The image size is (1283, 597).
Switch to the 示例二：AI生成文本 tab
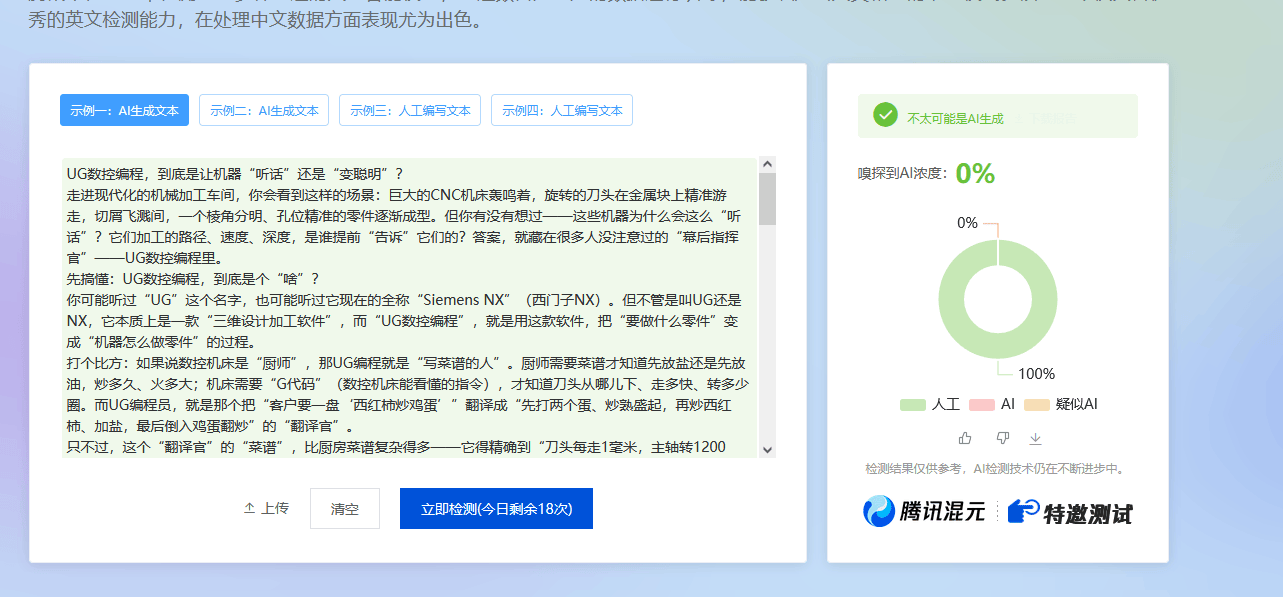tap(263, 110)
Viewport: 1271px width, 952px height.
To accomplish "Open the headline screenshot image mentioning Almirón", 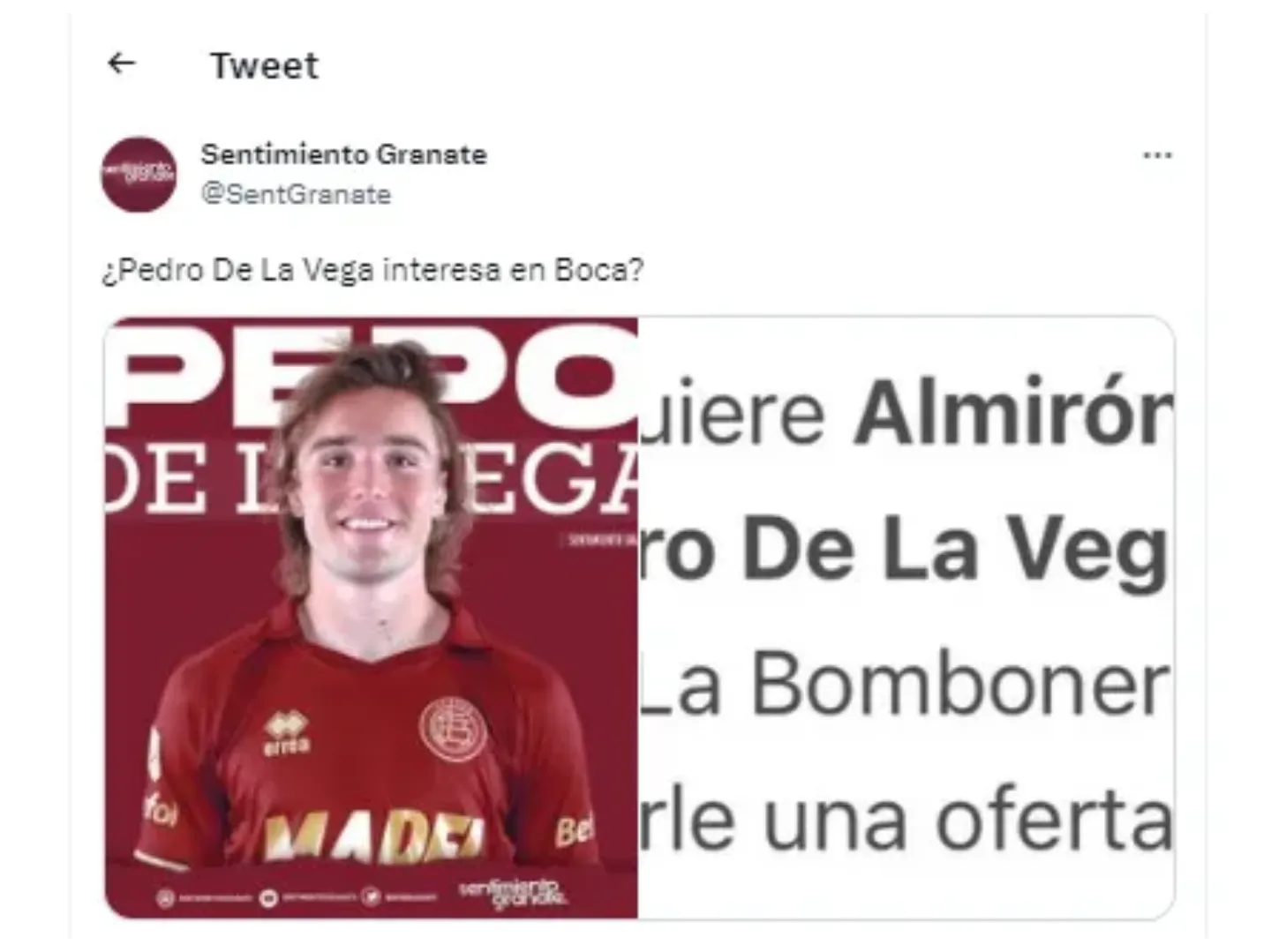I will (906, 618).
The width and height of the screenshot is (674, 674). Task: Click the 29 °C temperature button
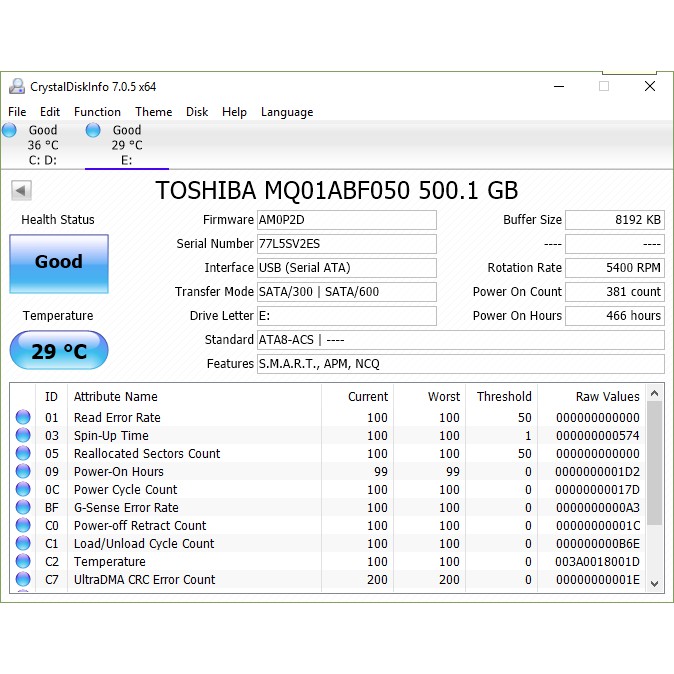point(59,351)
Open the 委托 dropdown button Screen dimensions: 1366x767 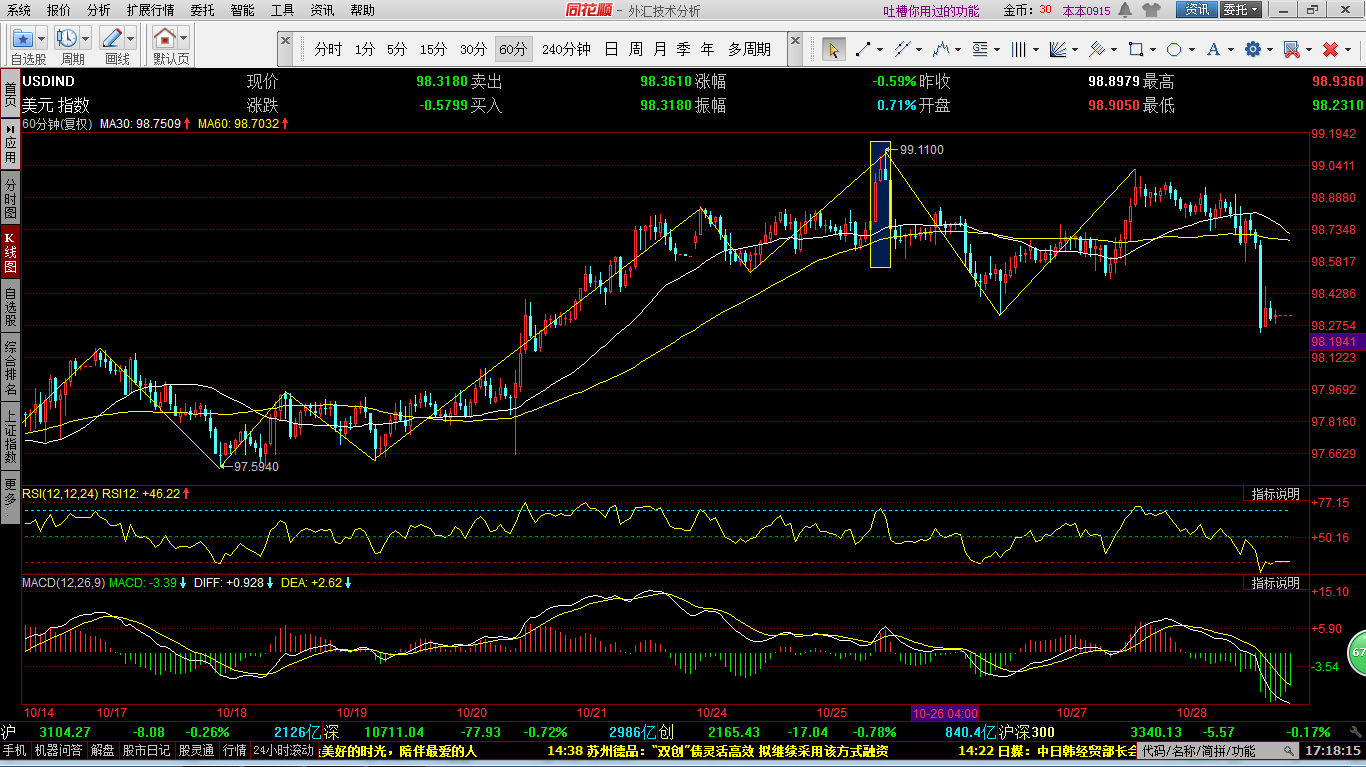point(1241,10)
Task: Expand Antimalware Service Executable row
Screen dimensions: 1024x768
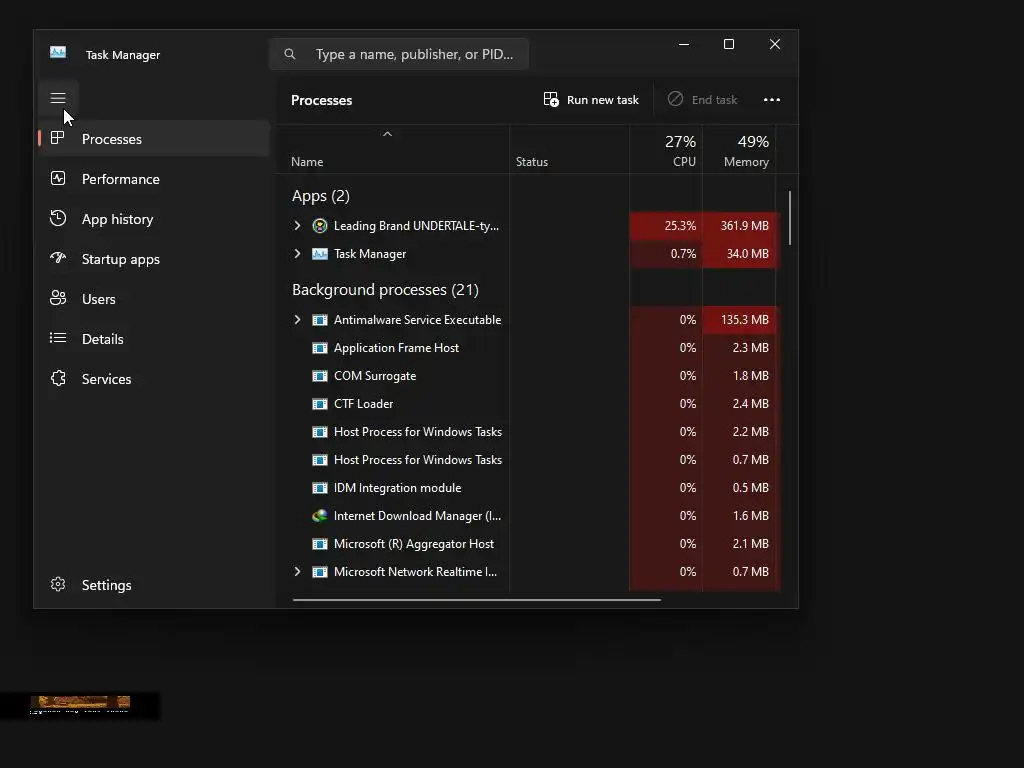Action: pos(297,319)
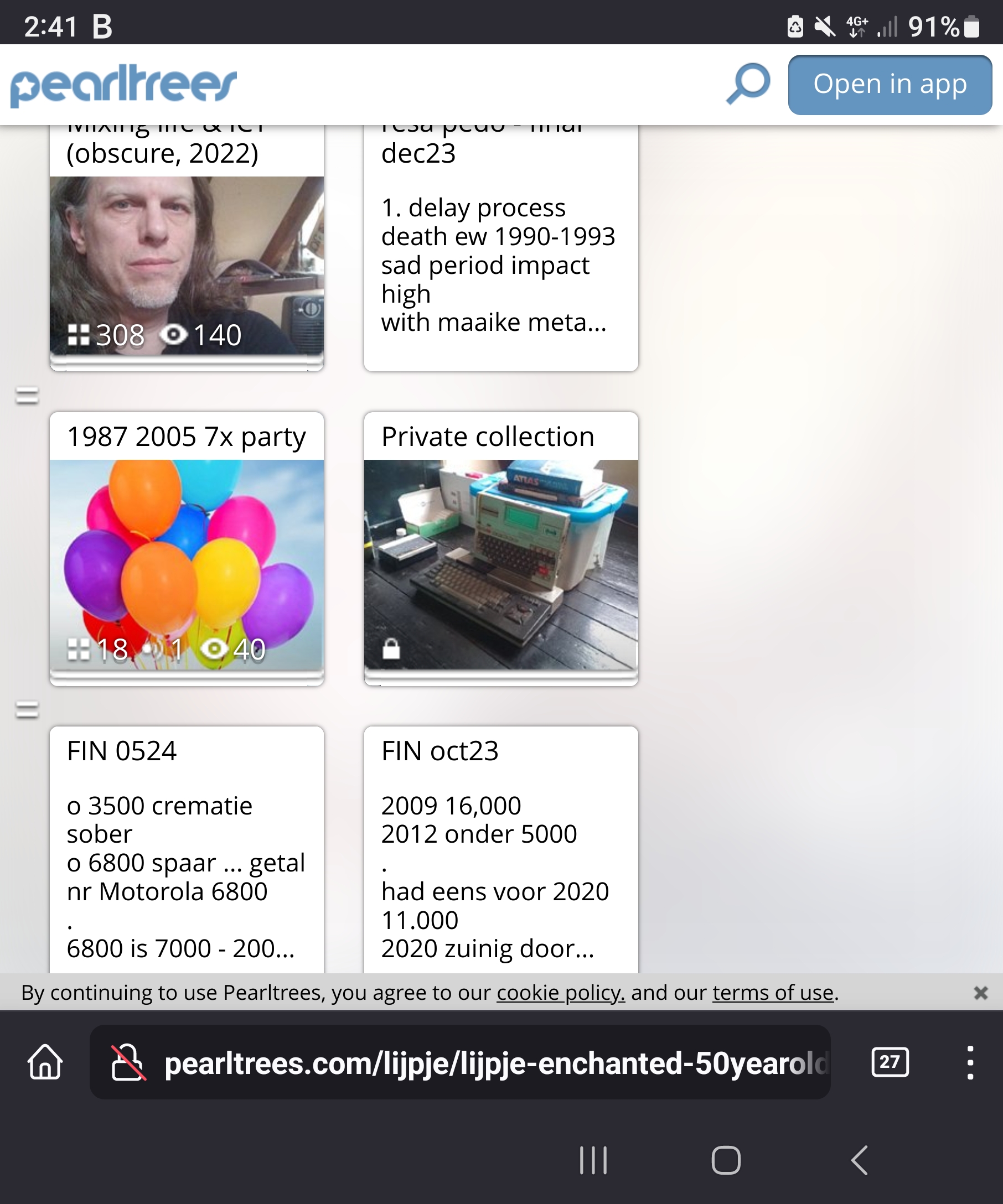This screenshot has height=1204, width=1003.
Task: Tap the browser home icon
Action: click(x=45, y=1062)
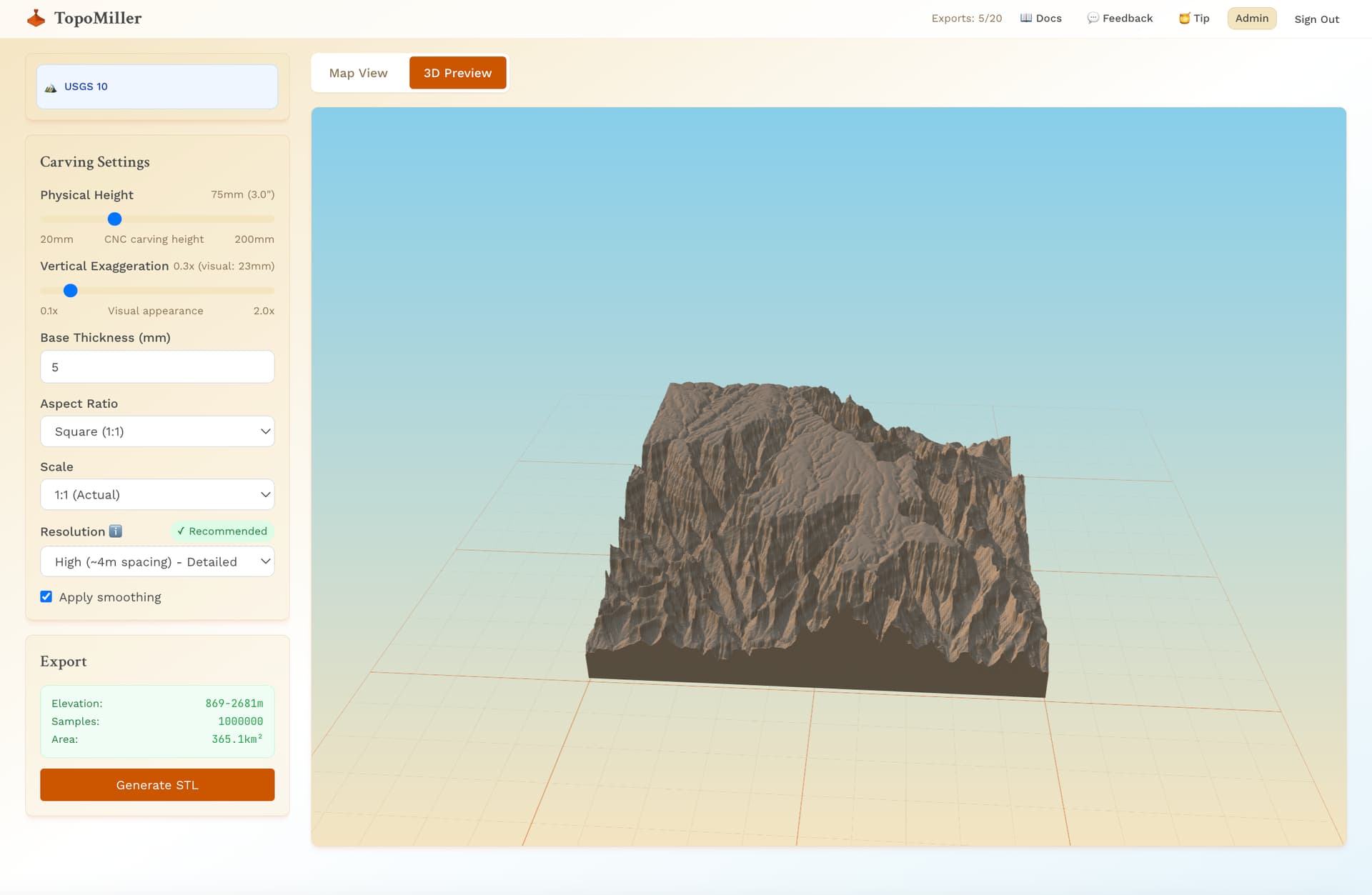This screenshot has width=1372, height=895.
Task: Open the Admin button
Action: (x=1251, y=18)
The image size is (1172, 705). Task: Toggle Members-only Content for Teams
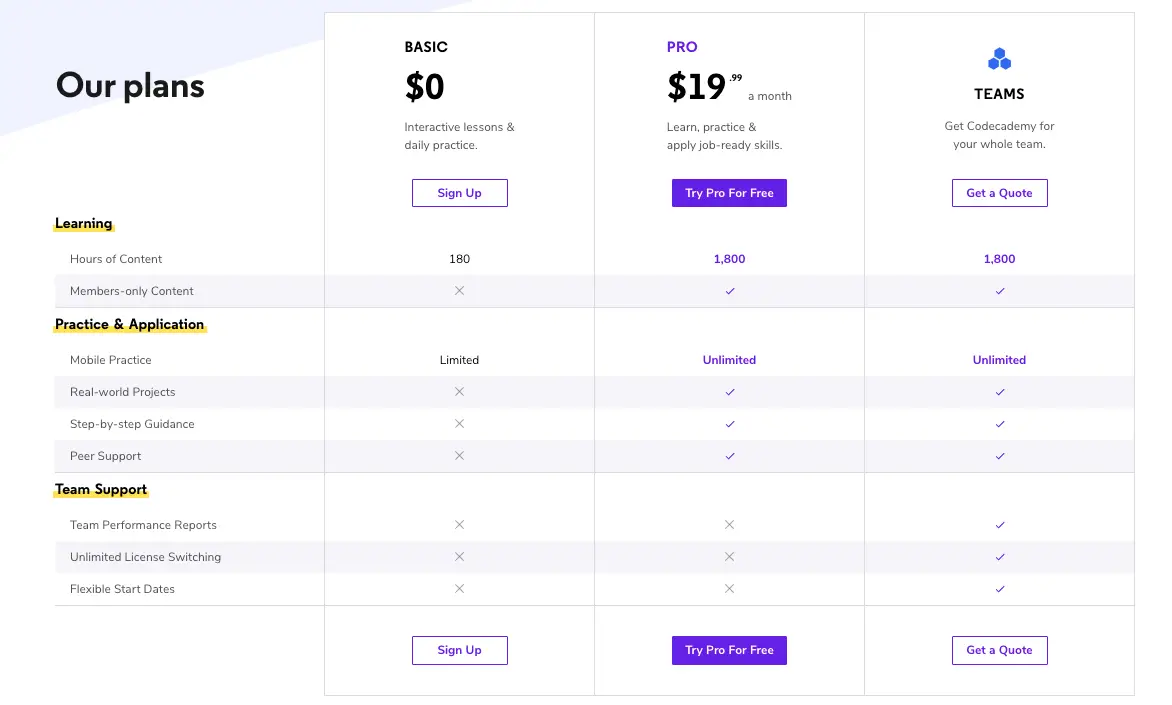point(999,291)
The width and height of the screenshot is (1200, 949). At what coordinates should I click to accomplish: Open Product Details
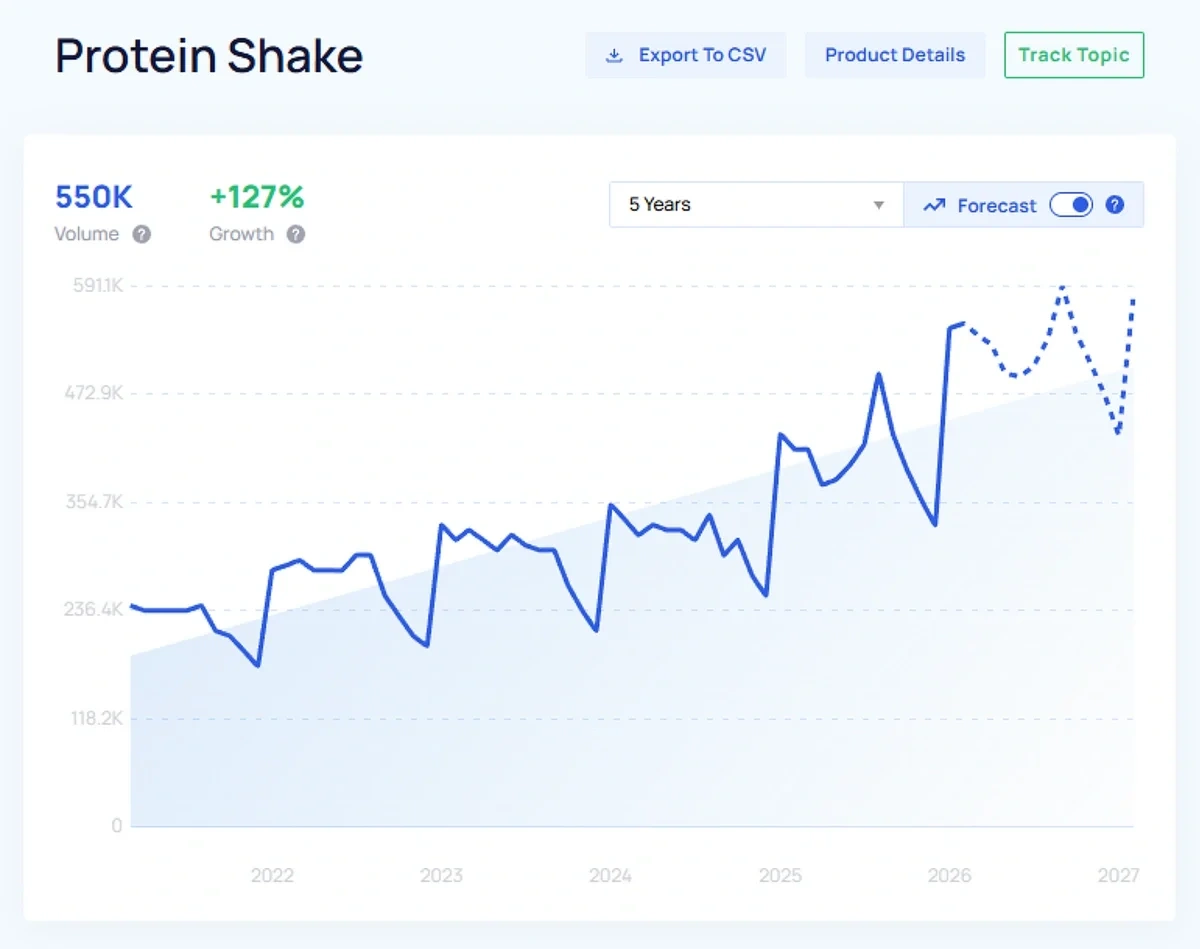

□ □ □ □ □ □ □

WHAT IS REQUIRED: Quote precisely the lines of the data from the line containing "Task: Expand Antimalware" through its final line, both included, excluding pictures.

ANSWER SECTION:
Task: Expand Antimalware Service Executable row
Screen dimensions: 1024x768
Action: pos(297,319)
This screenshot has height=1204, width=1003.
Task: Tap the browser home icon
Action: click(x=45, y=1062)
This screenshot has width=1372, height=895.
Task: Open the Admin button
Action: (x=1251, y=18)
The image size is (1172, 705). Task: Toggle Members-only Content for Teams
point(999,291)
The width and height of the screenshot is (1200, 949). At what coordinates should I click to accomplish: Open Product Details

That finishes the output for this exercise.